Wenn wir plötzlich zu Geld kämen, würden wir vermutlich lieben Menschen finanziell unter die Arme greifen, unser Mietshaus kaufen, konkret über Adoption oder Pflegekinder nachdenken, die Jugendstilstühle neu bepolstern lassen, reisen, eine Sauna in den Garten setzen, einen Imkerkurs machen und Bienen anschaffen, den Dachboden ausbauen, ein anderes Auto besorgen und einen Hund in die Familie integrieren.

Aber ganz ehrlich – bis hierhin haben wir es auch ohne großes Geld geschafft. Da bin ich stolz drauf und habe langsam das Gefühl: wenn es uns wichtig ist, schaffen wir den „Rest“ auch noch locker.
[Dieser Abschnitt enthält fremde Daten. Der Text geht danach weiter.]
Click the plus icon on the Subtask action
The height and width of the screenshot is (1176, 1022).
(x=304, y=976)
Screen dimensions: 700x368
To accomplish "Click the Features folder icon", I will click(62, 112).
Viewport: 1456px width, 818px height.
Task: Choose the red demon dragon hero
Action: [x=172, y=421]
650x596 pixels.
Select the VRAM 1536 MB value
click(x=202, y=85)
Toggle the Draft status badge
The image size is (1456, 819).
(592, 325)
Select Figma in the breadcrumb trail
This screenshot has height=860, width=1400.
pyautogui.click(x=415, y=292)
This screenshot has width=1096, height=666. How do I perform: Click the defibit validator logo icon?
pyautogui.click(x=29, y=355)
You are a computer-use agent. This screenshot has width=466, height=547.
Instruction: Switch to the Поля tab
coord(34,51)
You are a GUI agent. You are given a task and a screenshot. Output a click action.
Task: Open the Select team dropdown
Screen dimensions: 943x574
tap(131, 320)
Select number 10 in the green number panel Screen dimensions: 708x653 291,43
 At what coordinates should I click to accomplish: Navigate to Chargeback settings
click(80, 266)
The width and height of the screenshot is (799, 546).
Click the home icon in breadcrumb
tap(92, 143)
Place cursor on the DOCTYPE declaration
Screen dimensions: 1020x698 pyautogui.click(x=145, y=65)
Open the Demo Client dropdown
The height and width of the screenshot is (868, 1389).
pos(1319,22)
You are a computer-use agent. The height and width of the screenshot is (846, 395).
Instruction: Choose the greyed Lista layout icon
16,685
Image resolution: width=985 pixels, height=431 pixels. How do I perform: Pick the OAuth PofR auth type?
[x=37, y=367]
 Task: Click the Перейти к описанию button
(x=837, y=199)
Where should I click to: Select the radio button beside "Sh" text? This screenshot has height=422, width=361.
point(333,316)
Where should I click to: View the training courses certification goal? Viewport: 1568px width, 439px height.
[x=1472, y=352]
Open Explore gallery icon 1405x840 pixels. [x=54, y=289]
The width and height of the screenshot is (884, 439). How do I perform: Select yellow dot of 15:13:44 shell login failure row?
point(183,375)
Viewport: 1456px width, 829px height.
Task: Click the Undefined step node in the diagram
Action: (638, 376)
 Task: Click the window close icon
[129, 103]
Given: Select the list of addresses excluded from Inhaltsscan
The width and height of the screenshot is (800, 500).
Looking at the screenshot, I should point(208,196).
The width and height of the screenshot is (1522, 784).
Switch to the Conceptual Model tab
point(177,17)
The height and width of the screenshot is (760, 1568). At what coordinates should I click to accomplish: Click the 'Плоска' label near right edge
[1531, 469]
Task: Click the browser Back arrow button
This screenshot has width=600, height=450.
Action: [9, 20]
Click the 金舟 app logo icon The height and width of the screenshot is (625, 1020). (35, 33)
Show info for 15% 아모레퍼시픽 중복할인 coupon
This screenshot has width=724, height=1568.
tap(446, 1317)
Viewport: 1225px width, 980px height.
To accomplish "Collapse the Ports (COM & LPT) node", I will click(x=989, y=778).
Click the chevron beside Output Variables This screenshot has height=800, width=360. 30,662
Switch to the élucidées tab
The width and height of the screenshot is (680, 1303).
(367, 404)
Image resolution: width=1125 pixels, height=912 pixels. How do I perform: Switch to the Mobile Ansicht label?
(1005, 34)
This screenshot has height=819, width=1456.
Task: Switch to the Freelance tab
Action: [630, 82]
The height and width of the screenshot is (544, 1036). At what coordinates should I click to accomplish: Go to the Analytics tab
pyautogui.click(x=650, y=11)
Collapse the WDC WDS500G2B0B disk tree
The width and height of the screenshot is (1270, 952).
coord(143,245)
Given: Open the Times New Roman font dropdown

Lange, lange habe ich mit der Beantwortung dieser Frage gerungen, die mir vor längerer Zeit schon gestellt wurde (und die ich laut diesem Post schon lange beantworten wollte). Was unterscheidet uns also? Weiß ich nicht so genau. Ist nicht jede Familie anders als jede andere? Vielleicht haben wir uns ein paar andere Prioritäten gesetzt als der Durchschnitt, aber das erkennt man nicht unbedingt auf den ersten Blick. Auf den zweiten sieht man vielleicht eher, was fehlt. Wir konsumieren sehr bewusst, was sich in vielen Bereichen wiederspiegelt.

Wir kaufen weder Obst und Gemüse mit Aufklebern, noch essen wir öfter als zwei mal im Monat Fleisch; unsere Milchflaschen sind ohne Etikett oder Marke, da wir sie auf einem kleinen Demeterhof befüllen; die Kleidung ist vorzugsweise aus Naturmaterialien und aus zweiter Hand; statt einem Wasserkocher benutzen wir einen Kessel; im Garten toben lustige Hühner; wir haben keinen Fernseher, dafür mehrere Plattenspieler; in Haus und Gartenhäuschen verteilt sind viele verschiedene Werkstätten, die ich beruflich brauche und mein Mann genauso gerne nutzt, von Stoff über Holz bis hin zu Ton und Malerei; wir haben keinen normalen Zucker; die Töpfer unseres Essgeschirrs kennen wir mit Vornamen; überall findet man Musikinstrumente und geschnitzte Holzfiguren; alte Möbel aus verschiedenen Epochen – vom Barocktisch aus der Erbschaft bis hin zum Sofa aus den 50er Jahren – werden heiß geliebt und gern genutzt; die Zahnbürsten sind aus Holz; Plastik ist überhaupt kaum zu finden und wir haben kein Shampoo im Haus.

So hat wohl jeder seine Vorlieben, Wertvorstellungen und sonstige Prägungen, die den Alltag mit bestimmen.